In a major 5-4 ruling on religious freedom, the justices decided the religious rights of these company owners trump the rights of female employees to receive the full contraceptive coverage promised by the law.
The decision, written by Justice Samuel A. Alito Jr., is a victory for social conservatives. It also could open the door for other businesses to claim a religious exemption from laws, including anti-discrimination measures that protects gays and lesbians.
The administration’s lawyers had argued that a private, for-profit corporation, like the Hobby Lobby chain of arts and crafts stores, had never before been accorded rights based on religion.

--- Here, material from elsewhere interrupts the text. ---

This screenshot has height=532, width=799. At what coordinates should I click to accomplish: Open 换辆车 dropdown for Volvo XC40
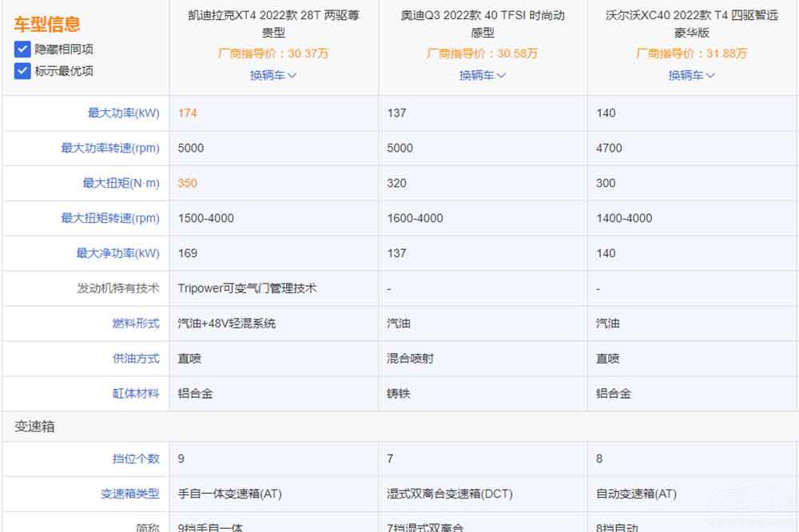(x=692, y=75)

But the court determined that the Green family from Oklahoma City that founded the chain has a sincere religious belief that certain contraceptives destroy a fertilized egg and, therefore, are akin to an early abortion.
Two years ago, the court narrowly upheld the Affordable Care Act as constitutional on a 5-4 vote. Today’s decision will limit one aspect of the health-care law — the requirement that health plans include coverage for contraceptives. But it’s one that could potentially affect large numbers of women employees.
It is unclear how many business owners will seek to opt out of providing contraceptives based on their religious views.
The contraceptive requirement was challenged by a pair of family-run businesses whose owners said they believe that so-called “morning-after” pills and intrauterine devices can effectively abort a fertilized egg. They said the rule requiring them to pay for the coverage made them complicit in sin.
The Obama administration told the justices that contraceptives are necessary preventive care for women and that their availability would help reduce unwanted pregnancies and abortions.
The cases are Burwell v. Hobby Lobby Stores Inc. and Conestoga Wood Specialties Corp. v. Burwell.